* _Extracted text_
┄┄┄┄┄┄┄┄┄┄

That piano is still with me. But I do not know how to play it. I took classes here in Dallas with a couple of teachers for three or four years (not much in the world of music). Reading music is extremely difficult for me. Visually, it’s very hard to give value to those dots on paper.
From one of the tuners, I know this about my piano: it’s made with Honduran mahogany, its keys are actually ebony and ivory, the strings are copper and it turned 100 years old in 1997. Its former owner was either a vegetarian or did not play it much; apparently the skin of carnivores emits some type of oils that stain the keys; this given the condition of my piano’s keys back then that were a nice pearly white. He also said that because of the extension of its strings, in order for a piano to sound like mine, we would need a grand piano (the strings are set diagonally). Another tuner valued in $2,500.
I have never considered selling it (not even during hard times). It will be for Valentina. And since she takes lessons she, more or less, has taken ownership.
Valentina takes lessons very reluctantly. And I know I shouldn’t expect her to fulfill my frustrated wishes so I can live them vicariously. But when I read that learning music helps kids to better assimilate and understand the hard sciences, I decided that she could expect me to find ways to help her understand math.
And it’s only because of this that she studies piano. It’s my motherly duty!

┄┄┄┄┄┄┄┄┄┄

Screen grounding samples
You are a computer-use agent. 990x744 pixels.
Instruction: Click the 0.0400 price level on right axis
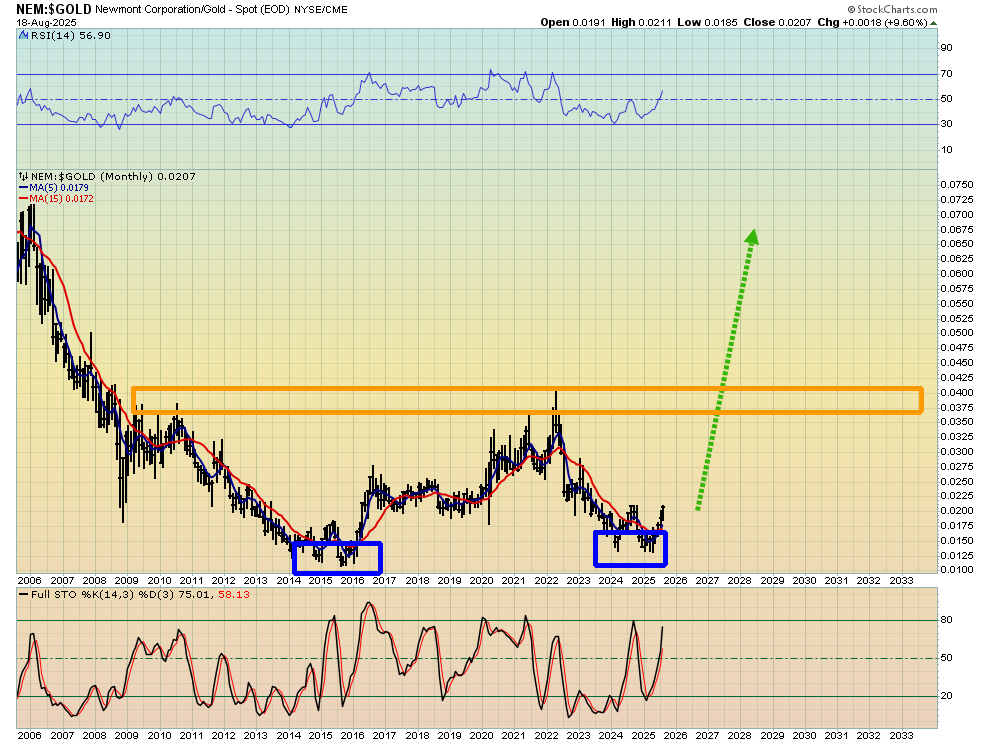957,392
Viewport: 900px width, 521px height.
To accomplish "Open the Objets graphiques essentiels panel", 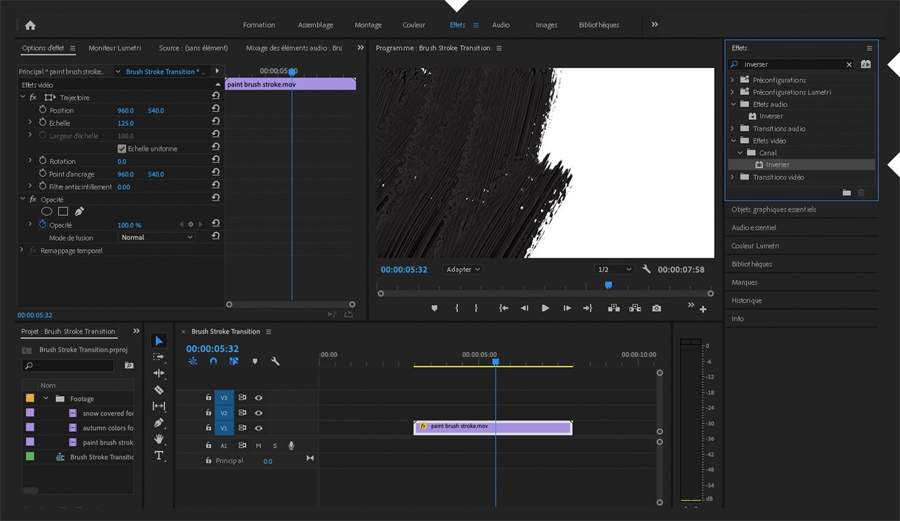I will coord(774,210).
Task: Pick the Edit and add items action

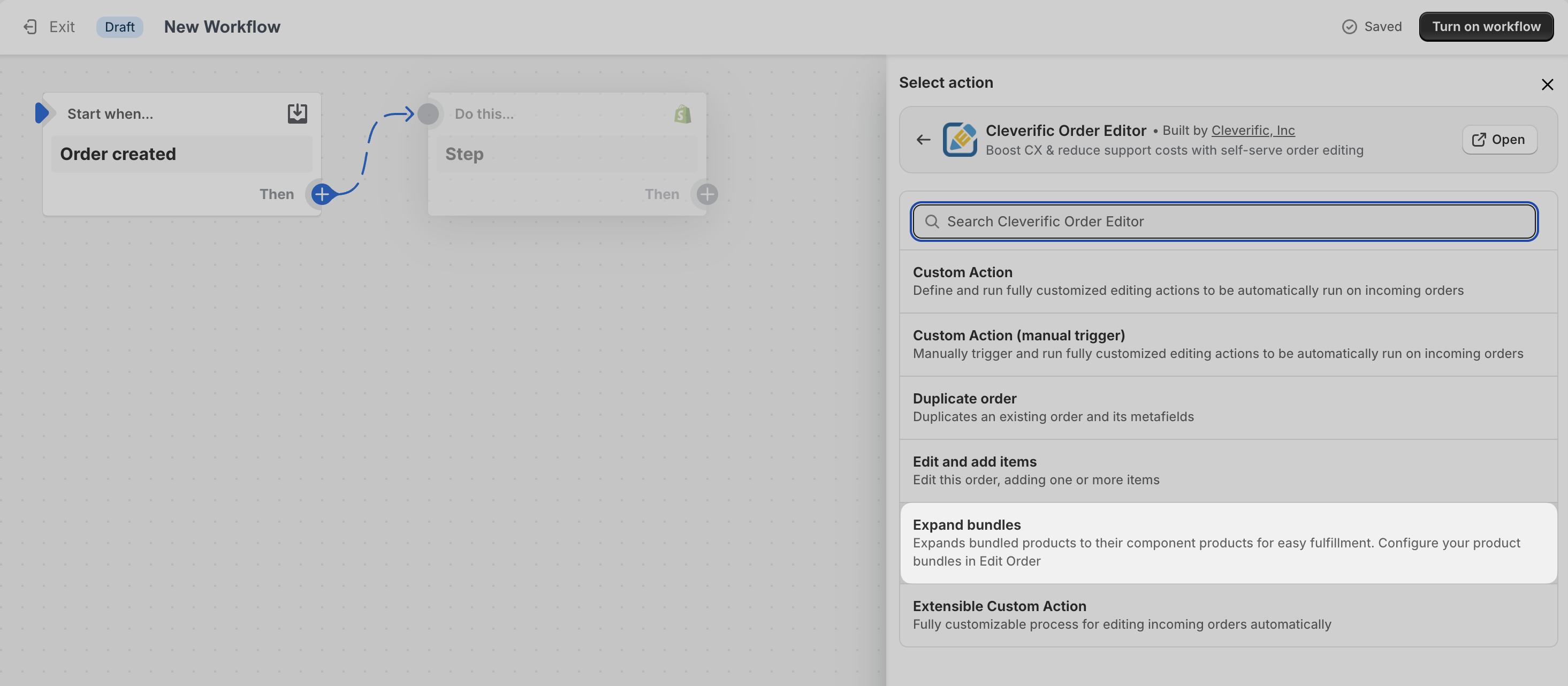Action: pos(1228,471)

┄┄┄┄┄┄┄┄┄┄

* _Work to complete_
[1] How would you render this sentence from the piano essay in Spanish: "Reading music is extremely difficult for me."?
[2] From the piano essay, pull out the passage starting with "I have never" and going on through "her understand math.".
The rows were taken from a different source than the text.

* _Task results_
[1] Leer música es extremadamente difícil para mí.

[2]
I have never considered selling it (not even during hard times). It will be for Valentina. And since she takes lessons she, more or less, has taken ownership.
Valentina takes lessons very reluctantly. And I know I shouldn’t expect her to fulfill my frustrated wishes so I can live them vicariously. But when I read that learning music helps kids to better assimilate and understand the hard sciences, I decided that she could expect me to find ways to help her understand math.